In his recent speech to the Australian Parliament, Indonesian President Joko Widodo also underlined a need for “strategic trust” between Indonesia and Australia.

Despite the significant opportunities evident for collaboration with our Southeast Asian partners, the Australian Government seems to have shifted focus away from these countries in favour of the Pacific.

The Pacific Step-Up has seen Australia commit $1.4 billion in development assistance to the Pacific in 2019-20, as well as a significant increase in the number of diplomatic visits in the Pacific. In 2019, Prime Minister Scott Morrison visited Fiji, Vanuatu and Tuvalu and leaders from five Pacific nations visited Australia. This marks a significant uptake in diplomatic visits, with Australia previously averaging two ministerial visits to the Pacific between December 2017 and June 2019.

The Australian Government also cut aid to key partners such as Indonesia by as much as 50 per cent, while the Pacific is the only region to have received increased support over the last five years (17 per cent). As Minister for Foreign Affairs, Marise Payne, said at a DFAT Innovation Exchange: “we can and should all do more together to rise to the challenge and opportunities of our new Blue Pacific Continent".

The Pacific Step-Up is fuelled by a desire to engage in relationship building with Australia’s Pacific neighbours, as well as the need to prevent China from asserting its dominance in these nations through its Belt and Road Initiative (BRI).

Whilst these strategic goals are imperative, it’s also important that Australia continue to strengthen vital relationships in Southeast Asia. Southeast Asian nations have also been focal points for China’s BRI, with China being the largest foreign investor in Cambodia, Laos, Malaysia and Myanmar and, the second largest in Singapore and Vietnam.
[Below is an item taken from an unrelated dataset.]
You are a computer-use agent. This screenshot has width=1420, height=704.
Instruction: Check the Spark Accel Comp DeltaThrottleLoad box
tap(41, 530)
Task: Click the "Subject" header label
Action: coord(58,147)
China’s investment in Southeast Asia demonstrates its attempt to strengthen relationships as a way of increasing its influence. One example is the Lancang-Mekong Cooperation (LMC) which has seen an estimated US$260 billion invested in the Mekong sub-region. Southeast Asian countries may welcome China’s finance but are also facing over-dependence and a loss of autonomy. ASEAN has been criticised for failing to address regional security matters involving China and many see its influence waning in the shadow of China’s power. This means the Pacific is not the only area facing increasing investment and influence from China. This warrants a strategic response from Australia.

Australia possesses key strategic interests in Southeast Asia, meaning a reduced focus on this area may prove costly. Australia’s current military engagements with Southeast Asia include the Five Power Defence Arrangements as well as military training in the Philippines as part of “Operation Augury”. These links demonstrate a need to continue forging a strong position in the region, rather than taking a step down in favour of the Pacific.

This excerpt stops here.